Irish continue to find impact talent in the Peach State
Charlotte Edmonds | Friday, October 30, 2020
With back-to-back seasons playing in the Peach State, Notre Dame is making themselves at home in Georgia. The Irish have long dominated the upper Midwest and they’re starting to carve their way into SEC territory. According to Bryan Driskell of Sports Illustrated, these gains in recruitment can be attributed to Georgia’s population growth and a select group of high school programs that have proved to be reliable pipelines for Notre Dame.
“If you just look at Georgia in the last decade, I mean, part of being really good at recruiting is understanding geographic trends and geographic trends are going to impact the volume of talent,” Driskell said. “But what we’re seeing in Georgia, in North Carolina, is over the last decade or so as those states have grown economically, you’re seeing more and more kids coming out of those states. And Notre Dame has really taken advantage.”
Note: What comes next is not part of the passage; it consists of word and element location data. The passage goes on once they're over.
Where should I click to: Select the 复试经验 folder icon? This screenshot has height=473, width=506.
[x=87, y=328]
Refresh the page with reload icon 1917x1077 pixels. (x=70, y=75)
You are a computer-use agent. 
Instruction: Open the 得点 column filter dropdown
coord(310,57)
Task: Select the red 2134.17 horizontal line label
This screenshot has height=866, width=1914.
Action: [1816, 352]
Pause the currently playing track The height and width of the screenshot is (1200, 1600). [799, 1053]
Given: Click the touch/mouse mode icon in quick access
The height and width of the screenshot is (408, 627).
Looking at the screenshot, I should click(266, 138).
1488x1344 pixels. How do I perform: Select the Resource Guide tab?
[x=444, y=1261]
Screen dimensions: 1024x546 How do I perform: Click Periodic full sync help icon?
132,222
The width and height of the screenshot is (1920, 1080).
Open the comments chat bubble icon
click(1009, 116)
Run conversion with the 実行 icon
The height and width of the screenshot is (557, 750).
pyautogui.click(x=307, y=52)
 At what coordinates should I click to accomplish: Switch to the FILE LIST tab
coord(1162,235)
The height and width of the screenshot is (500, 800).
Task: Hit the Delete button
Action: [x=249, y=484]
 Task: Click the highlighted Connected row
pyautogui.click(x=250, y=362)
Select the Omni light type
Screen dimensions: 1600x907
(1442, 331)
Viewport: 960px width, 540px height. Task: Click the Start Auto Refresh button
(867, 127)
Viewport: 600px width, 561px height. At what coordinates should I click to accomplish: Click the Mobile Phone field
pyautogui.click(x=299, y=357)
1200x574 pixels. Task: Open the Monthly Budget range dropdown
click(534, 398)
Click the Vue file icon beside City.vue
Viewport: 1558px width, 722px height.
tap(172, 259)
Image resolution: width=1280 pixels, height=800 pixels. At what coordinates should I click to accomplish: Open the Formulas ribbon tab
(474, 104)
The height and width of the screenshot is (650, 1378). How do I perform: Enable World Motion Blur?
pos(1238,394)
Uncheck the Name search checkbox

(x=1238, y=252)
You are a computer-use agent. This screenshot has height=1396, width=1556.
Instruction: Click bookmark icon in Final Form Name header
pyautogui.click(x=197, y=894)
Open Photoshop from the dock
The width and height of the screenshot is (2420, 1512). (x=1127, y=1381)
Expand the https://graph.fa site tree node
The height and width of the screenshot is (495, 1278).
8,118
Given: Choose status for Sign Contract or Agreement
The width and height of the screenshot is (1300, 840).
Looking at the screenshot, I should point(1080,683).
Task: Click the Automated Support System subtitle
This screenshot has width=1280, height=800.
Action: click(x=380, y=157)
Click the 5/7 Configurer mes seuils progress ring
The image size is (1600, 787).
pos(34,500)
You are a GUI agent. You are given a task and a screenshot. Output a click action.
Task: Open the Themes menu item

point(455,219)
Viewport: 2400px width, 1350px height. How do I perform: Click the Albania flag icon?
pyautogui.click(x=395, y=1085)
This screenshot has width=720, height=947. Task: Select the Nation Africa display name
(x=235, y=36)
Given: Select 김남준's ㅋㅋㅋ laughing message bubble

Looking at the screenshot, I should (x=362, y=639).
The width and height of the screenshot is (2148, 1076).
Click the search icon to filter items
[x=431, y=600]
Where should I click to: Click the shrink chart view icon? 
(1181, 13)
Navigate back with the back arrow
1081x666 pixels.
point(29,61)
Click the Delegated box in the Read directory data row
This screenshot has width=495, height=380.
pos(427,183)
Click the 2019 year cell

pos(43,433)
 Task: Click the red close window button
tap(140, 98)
The Georgia talent pool isn’t new, but Notre Dame’s participation is. Driskell said that for much of the late-Charlie Weis, early-Brian Kelly era, while the Georgia players were high-impact, they were low in quantity. But that has changed in the last couple years. The Irish currently have six players from Georgia on the roster, including safeties Kyle Hamilton and Isaiah Pryor, junior running back C’Bo Flemister and junior tight end Tommy Tremble.
“It’s a state that Notre Dame is trying to pay a lot more attention to,” Driskell said. “And playing a game down there in those young men’s backyard is certainly something that can be impactful.”
Driskell also credited Notre Dame’s 2012 move into the ACC for giving them greater exposure in the states with vastly growing populations.
“The fact that Notre Dame does play that ACC schedule,” Driskell said. “They do travel to Georgia Tech, they do travel to the Carolinas and South Carolina to play Clemson, Florida and all that, I think it’s helped them really get a foothold in the mid-Atlantic in the southeastern region.”
That said, Driskell made a point to talk about what makes Atlanta specifically a great recruiting source for Notre Dame — academically rigorous high schools with strong football programs.
“They’re really good high-level academic prep schools,” he said. “And there’s a lot more football players coming out of those schools as well. … You’re going to find more Notre Dame type of student-athletes in Atlanta than you are in a lot of the other metropolitan cities around the country.”
Brian Kelly has long commented on the challenges of Notre Dame recruiting, having to ensure that players will be able to adjust to the academic and social challenges of the University. Knowing that they’ve been well prepared is always a welcome addition for his staff.
Going forward, Driskell said the Irish are essentially set in the class of 2021 and keeping their sights on the class of 2022. This is particularly relevant considering the recent announcement that the NCAA made giving all players the option for another year of eligibility, throwing Notre Dame’s roster count into question.
“If we want to bring some kids back, we can bring some kids back. If we’re going to take a kid [in] 2021, he needs to be a guy that we view as an impact player,” Driskell said.
Meanwhile, on the national college football scene, Driskell estimates the Notre Dame is right where it wants to be among its peers. With the exception of USC who is yet to return to play, he says most of their rivals are also winding down their incoming classes.
“I think USC is going to start ramping up to put some finishing touches on their recruiting class these next couple months now that they’re getting back to football,” he said. “Kids can’t visit … and they can’t go on the road and see kids so it’s just one of those things where there’s just not a lot of movement going on right now.”